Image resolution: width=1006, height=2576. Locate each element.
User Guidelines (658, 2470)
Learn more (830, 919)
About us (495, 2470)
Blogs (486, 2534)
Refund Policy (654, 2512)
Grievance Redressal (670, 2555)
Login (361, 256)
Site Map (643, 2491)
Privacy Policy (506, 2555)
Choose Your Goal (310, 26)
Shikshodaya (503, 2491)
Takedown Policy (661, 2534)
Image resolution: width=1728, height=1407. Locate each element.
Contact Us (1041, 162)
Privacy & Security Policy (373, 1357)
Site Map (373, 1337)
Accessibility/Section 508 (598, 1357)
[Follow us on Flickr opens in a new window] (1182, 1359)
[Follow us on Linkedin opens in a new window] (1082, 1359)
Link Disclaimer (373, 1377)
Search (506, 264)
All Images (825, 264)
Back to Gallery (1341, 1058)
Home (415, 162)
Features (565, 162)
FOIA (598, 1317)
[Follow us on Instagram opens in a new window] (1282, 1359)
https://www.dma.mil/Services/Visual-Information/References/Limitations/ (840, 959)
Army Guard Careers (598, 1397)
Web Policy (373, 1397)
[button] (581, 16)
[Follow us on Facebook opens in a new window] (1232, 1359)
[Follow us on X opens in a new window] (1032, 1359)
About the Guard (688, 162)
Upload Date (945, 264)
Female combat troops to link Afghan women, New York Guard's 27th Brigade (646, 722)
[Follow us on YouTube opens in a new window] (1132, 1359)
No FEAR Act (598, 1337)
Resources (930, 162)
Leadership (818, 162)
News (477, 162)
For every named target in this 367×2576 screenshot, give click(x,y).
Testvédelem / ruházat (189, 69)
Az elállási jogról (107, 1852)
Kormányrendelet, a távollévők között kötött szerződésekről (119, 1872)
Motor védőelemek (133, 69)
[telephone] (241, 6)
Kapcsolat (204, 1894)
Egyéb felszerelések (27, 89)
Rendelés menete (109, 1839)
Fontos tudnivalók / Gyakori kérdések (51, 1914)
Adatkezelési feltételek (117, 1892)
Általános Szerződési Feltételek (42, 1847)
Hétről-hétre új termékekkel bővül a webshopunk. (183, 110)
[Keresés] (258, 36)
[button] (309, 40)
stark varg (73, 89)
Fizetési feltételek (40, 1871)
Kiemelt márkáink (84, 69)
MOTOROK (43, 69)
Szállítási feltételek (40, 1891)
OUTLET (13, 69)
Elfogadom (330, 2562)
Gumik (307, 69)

::::::

WHAT YOU HAVE TO DO: Starting at the line above that contains "All Images (825, 264)", repeat each line exactly up to and including the line that contains "News (477, 162)", and stop there.

OUTPUT OF THE EXERCISE:
All Images (825, 264)
Back to Gallery (1341, 1058)
Home (415, 162)
Features (565, 162)
FOIA (598, 1317)
[Follow us on Instagram opens in a new window] (1282, 1359)
https://www.dma.mil/Services/Visual-Information/References/Limitations/ (840, 959)
Army Guard Careers (598, 1397)
Web Policy (373, 1397)
[button] (581, 16)
[Follow us on Facebook opens in a new window] (1232, 1359)
[Follow us on X opens in a new window] (1032, 1359)
About the Guard (688, 162)
Upload Date (945, 264)
Female combat troops to link Afghan women, New York Guard's 27th Brigade (646, 722)
[Follow us on YouTube opens in a new window] (1132, 1359)
No FEAR Act (598, 1337)
Resources (930, 162)
Leadership (818, 162)
News (477, 162)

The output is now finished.